Иванов слушал Суровцева под неодобрительные переглядывания командиров. Комиссар слушала с досадой — о конском запасе, о снаряжении и о продовольствии, как будто революционная война ничем не отличается от прошлых войн. Она даже хотела перебить этого скучного поручика, но в хату влетел какой-то красный казак:
— Кныш тут? Вася, родной!

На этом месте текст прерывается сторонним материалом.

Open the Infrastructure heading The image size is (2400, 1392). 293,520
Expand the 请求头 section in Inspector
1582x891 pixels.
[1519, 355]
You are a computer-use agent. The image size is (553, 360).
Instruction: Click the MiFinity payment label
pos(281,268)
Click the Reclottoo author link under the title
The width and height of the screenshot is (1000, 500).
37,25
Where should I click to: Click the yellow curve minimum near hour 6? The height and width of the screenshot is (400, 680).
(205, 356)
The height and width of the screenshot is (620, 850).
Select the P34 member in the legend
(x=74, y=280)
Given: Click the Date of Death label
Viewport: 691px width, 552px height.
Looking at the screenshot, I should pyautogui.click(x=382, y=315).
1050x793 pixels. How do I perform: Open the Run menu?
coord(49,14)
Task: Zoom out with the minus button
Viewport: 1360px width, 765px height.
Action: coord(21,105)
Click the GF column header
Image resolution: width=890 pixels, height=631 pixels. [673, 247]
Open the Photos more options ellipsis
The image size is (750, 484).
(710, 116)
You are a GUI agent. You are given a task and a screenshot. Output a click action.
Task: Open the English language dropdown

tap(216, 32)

Глянь, чего они наделали, гады!
Командир эскадрона Кныш, небольшой, крепенький, рванулся с места, никого не спрашиваясь.
— Вот так, товарищ Иванов, — сказал Суровцев.
— Нам нужна сознательность, товарищи, — вздохнул Иванов, — но не меньше нам нужна дисциплина… Товарищ Суровцев, поедете со мной в штаб дивизии… Ваши соображения кажутся мне дельными… Поговорим… А вы, товарищ комиссар, выясните, что так взбудоражило командира эскадрона…
*
Пока только эскадрон Кныша, приданный полку, был укомплектован полностью — людно, конно и оружии. Эскадрон этот Кныш, избранный комэском еще в апреле, привел под красное знамя почти в полном составе, но, конечно, без офицеров. Сам Кныш дослужился в царское время до вахмистра.
Кныш любил бойцов, охочих до коней. Так, приняты им были в эскадрон прибывшие из Питера Гудзь, Уваров, Лаптев и Горпиненко. Будь ты хоть кацап, хоть иногородний — абы сила в руке, подскок в заднице и революция в башке. Говорили, Кныш подучивал своих орлов плеткой. Но орлы не обижались: наука была вдумчивой, братской.
Эскадрон терзал группу генерала Фицхелаурова, долетал чуть не до Усть-Медведицкой — оставалось только речку перескочить. В стане генерала Фицхелаурова зло на Кныша закипало нешуточно. За голову его уже полагался приз.